**Task**
In the listing below, find each line holding "agent" and copy it.

**Task input**
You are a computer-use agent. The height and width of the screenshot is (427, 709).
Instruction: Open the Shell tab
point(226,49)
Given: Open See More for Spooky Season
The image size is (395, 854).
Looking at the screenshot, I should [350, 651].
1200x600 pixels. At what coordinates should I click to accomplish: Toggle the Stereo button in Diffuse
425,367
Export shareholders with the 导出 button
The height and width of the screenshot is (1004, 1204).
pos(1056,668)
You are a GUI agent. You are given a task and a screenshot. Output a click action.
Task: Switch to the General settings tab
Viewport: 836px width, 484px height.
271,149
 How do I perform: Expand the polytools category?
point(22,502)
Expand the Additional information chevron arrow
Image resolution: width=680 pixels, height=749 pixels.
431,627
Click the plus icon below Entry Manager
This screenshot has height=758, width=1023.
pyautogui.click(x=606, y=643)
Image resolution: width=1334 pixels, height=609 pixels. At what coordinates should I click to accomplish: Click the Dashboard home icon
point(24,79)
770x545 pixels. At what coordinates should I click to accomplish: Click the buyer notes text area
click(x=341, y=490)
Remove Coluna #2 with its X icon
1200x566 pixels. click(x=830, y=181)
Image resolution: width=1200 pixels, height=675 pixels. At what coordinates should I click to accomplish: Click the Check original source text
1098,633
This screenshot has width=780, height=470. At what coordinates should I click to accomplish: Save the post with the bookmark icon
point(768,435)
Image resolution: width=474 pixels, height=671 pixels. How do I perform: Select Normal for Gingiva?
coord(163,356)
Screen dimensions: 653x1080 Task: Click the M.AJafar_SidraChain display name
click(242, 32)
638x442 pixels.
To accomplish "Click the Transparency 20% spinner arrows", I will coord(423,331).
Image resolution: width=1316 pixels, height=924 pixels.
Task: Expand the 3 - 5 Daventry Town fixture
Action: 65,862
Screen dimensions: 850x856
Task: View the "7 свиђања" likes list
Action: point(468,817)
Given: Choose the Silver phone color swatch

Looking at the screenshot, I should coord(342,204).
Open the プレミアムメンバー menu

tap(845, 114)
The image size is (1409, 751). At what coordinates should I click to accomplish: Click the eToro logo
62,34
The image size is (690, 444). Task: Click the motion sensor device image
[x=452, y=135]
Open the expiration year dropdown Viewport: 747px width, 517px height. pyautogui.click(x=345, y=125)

**Exercise response**
You are a computer-use agent. The height and width of the screenshot is (427, 709).
You are a GUI agent. You are given a task and a screenshot. Output a click action.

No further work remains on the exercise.